Puis même, la mort de Chad, c’est super trouble, y a au minimum un procès pour savoir si Veronica est coupable de meurtre ou si c’est de la légitime défense ? Je recommence à essayer de donner du sens à une série qui n’en a pas, là. De toute manière, peu importe, ce qui compte, c’est que Veronica termine l’épisode en prenant un bain avec son mec, et hop, tout est bien qui finit bien.
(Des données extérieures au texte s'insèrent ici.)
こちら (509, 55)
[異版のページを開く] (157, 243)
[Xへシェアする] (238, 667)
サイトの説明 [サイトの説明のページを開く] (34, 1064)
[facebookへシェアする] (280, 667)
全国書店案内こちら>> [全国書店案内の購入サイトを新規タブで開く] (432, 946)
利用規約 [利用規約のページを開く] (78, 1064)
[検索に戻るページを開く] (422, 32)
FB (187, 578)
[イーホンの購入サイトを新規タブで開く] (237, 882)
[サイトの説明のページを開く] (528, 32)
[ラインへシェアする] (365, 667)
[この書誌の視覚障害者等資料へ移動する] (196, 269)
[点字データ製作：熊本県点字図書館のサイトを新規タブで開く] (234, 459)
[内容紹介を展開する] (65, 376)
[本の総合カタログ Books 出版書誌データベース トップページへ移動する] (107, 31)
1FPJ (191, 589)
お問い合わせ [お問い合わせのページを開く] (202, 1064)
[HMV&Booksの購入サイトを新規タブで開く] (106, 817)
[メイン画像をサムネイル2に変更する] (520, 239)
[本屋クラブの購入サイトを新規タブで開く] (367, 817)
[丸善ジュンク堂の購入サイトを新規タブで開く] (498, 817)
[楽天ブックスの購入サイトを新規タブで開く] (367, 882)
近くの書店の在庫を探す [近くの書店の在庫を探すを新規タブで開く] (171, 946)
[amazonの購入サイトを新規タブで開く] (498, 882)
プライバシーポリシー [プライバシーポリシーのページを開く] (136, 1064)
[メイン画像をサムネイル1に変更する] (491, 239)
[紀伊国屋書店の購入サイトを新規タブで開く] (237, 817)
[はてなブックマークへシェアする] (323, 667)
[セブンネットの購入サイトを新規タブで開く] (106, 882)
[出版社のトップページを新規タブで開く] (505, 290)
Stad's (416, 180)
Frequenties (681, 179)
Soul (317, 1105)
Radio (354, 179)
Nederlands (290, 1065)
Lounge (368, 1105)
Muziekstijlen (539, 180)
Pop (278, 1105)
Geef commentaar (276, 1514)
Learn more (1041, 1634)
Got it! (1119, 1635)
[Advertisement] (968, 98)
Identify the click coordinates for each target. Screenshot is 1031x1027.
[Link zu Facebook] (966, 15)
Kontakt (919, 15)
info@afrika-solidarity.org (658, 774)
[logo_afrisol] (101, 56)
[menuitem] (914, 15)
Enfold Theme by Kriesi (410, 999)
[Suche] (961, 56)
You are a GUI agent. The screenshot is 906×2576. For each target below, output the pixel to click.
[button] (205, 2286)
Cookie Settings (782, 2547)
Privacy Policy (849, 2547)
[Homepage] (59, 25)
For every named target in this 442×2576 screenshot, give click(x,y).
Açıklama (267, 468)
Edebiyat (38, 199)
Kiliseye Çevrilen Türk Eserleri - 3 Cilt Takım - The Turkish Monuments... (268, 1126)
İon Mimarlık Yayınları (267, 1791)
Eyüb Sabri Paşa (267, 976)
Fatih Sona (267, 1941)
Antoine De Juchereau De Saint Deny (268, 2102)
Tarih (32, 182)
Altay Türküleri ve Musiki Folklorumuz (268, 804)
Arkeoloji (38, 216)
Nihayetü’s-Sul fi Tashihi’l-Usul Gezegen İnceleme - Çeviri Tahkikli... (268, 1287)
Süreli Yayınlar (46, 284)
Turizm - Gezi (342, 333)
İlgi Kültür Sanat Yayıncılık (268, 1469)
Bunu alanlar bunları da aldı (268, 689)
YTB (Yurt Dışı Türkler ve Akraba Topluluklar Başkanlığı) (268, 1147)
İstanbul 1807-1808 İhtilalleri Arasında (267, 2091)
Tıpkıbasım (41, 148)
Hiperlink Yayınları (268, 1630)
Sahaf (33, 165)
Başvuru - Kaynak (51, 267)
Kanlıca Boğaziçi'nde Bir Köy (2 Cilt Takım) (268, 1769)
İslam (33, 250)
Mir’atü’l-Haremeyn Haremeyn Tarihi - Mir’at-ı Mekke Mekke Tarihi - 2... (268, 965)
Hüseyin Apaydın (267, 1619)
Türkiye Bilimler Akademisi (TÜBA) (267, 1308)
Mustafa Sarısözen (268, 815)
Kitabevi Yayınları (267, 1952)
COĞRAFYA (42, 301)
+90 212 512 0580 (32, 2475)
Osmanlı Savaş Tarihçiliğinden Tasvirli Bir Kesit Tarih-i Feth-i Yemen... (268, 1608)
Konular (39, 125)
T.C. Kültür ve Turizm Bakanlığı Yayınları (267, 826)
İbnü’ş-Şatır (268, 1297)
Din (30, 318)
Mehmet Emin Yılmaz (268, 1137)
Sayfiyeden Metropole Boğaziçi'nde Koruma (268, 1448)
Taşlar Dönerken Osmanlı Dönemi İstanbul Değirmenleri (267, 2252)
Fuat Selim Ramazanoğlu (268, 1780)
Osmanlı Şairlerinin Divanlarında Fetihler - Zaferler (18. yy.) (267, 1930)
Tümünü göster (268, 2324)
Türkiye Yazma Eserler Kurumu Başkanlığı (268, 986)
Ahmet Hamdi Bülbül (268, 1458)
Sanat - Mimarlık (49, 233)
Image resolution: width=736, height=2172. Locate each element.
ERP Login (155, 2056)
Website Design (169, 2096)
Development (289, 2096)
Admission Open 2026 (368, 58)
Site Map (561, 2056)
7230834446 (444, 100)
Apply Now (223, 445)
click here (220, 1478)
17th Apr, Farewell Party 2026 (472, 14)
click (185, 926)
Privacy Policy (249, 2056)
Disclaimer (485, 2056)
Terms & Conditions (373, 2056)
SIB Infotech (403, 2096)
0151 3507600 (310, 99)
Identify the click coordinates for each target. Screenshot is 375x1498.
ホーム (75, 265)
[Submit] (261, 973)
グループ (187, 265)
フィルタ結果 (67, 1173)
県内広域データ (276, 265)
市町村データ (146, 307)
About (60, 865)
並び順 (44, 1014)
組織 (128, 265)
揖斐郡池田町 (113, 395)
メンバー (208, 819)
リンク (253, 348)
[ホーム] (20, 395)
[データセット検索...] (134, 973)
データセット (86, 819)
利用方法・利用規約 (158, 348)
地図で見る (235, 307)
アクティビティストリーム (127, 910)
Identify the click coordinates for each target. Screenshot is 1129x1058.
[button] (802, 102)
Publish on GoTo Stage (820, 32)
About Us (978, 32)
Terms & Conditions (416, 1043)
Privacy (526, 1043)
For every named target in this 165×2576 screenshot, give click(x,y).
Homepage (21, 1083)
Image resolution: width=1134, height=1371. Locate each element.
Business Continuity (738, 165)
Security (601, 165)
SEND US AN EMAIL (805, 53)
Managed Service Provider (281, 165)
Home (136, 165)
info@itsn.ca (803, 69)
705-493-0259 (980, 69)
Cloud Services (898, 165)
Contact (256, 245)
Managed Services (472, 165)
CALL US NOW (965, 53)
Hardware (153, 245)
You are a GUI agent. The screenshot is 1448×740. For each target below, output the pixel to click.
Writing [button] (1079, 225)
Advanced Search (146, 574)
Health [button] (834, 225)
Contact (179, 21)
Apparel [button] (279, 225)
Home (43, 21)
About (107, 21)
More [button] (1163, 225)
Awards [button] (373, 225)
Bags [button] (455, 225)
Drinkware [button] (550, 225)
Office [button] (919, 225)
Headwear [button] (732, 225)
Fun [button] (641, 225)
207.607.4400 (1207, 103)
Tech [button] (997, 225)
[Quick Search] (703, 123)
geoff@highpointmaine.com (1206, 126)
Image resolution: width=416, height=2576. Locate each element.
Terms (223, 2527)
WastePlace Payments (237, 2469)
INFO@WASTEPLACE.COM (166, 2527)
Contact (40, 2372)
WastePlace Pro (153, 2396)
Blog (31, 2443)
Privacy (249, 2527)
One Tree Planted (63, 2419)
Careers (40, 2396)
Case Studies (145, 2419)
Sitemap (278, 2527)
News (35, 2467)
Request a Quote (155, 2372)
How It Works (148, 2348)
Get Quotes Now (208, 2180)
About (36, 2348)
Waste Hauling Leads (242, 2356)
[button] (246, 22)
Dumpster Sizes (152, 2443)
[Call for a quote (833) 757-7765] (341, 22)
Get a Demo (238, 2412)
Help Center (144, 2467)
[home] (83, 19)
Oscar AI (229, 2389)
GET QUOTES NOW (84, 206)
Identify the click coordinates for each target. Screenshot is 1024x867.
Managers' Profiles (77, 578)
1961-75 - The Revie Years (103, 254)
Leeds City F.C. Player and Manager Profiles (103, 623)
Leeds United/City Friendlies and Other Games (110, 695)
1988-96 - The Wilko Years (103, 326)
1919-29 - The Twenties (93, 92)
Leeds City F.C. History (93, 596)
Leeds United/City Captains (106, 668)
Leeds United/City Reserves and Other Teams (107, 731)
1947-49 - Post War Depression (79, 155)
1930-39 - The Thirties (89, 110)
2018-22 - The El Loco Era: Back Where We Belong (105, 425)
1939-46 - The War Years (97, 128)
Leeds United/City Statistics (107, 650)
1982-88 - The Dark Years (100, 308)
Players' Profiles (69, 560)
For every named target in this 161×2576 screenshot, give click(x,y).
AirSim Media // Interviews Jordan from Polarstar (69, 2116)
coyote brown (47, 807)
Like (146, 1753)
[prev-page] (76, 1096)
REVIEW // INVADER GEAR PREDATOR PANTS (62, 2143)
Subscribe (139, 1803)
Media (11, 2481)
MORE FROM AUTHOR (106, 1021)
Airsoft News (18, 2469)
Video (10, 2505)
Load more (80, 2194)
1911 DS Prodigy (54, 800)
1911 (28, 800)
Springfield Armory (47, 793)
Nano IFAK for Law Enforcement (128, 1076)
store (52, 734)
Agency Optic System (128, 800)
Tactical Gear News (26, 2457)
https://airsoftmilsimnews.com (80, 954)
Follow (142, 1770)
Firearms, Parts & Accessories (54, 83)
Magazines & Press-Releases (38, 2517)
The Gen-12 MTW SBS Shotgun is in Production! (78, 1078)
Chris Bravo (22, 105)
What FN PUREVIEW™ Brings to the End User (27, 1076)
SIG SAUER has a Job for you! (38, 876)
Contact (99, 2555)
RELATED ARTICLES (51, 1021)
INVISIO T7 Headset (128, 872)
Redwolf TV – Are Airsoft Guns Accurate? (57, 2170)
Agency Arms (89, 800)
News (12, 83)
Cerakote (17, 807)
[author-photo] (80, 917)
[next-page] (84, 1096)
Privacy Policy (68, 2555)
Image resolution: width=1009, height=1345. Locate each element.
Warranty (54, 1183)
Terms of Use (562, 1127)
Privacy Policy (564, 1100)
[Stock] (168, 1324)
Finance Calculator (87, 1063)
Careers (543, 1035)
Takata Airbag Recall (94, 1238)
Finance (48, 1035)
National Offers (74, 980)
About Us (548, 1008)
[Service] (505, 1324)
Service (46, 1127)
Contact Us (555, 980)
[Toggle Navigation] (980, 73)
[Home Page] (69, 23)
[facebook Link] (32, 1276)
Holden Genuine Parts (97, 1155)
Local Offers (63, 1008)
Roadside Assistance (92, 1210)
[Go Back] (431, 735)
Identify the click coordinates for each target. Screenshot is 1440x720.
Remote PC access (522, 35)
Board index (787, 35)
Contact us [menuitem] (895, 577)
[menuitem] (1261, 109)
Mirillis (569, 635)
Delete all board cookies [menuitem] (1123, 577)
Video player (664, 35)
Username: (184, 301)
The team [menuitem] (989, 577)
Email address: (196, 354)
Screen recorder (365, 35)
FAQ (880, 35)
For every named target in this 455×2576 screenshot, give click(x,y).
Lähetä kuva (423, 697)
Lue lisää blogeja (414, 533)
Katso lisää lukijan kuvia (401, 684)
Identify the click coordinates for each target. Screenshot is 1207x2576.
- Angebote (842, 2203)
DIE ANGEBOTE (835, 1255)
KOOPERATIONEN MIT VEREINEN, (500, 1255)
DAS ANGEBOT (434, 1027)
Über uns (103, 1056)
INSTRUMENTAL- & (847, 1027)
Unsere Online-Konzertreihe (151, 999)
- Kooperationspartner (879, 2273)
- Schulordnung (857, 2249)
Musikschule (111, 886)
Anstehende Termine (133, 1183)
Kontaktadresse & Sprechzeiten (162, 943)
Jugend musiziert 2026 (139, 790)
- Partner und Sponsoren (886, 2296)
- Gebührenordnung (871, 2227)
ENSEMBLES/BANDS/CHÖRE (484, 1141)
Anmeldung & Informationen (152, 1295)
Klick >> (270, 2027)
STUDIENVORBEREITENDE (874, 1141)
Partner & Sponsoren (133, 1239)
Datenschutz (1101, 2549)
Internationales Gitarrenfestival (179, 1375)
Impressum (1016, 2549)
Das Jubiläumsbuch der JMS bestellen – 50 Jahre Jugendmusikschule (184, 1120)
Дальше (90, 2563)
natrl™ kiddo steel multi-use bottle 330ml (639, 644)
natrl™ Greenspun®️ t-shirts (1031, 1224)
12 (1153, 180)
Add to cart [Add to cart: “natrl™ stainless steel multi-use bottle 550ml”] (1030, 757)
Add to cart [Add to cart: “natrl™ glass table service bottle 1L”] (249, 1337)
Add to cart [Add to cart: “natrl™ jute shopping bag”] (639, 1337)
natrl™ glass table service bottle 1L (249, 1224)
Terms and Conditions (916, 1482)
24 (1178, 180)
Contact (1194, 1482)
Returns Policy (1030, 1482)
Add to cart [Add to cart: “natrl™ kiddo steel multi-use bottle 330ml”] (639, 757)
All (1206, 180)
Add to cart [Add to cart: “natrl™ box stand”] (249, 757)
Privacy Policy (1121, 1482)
Compteur d’Archie à poil : +2, fallait pas désespérer comme ça, la série n’oublie pas ses traditions.

Riverdale – S05E16

Épisode 16 – Band of Brothers – 11/20
Non, la série ne me manquait pas plus que ça, mais je me dis que ce sont des minutes faciles pour le #WESéries. Et aussi, c’est une série du Challenge Séries 2021. Bon, que dire de cet épisode ? Je ne comprends toujours pas l’intérêt d’avoir fait un saut dans le temps si c’est pour en faire ça. Tout va trop vite, avec l’équivalent de deux ou trois épisodes concentré en un seul pour quatre intrigues différentes, intrigues qui n’arrivent même plus à se croiser. Et c’est médiocre, genre, ça n’arrive même pas à me faire rire.

Spoilers

Archie veut venger ses hommes morts au combat, en gros.


No more singing.

Non, vous ne rêvez pas : je profite bien du #WESéries pour me remettre à jour dans cette série. Oh boy. Elle ne m’a pas manqué tant que ça et la première réplique de cet épisode me rappelle déjà pourquoi je m’en étais éloigné. Archie, jeune adulte théoriquement et ex-soldat, mange donc son bol de cornflakes pendant qu’on nous rappelle que Josie est repartie de la ville, en route vers son propre spin-off qui, espérons-le, ne verra pas le jour.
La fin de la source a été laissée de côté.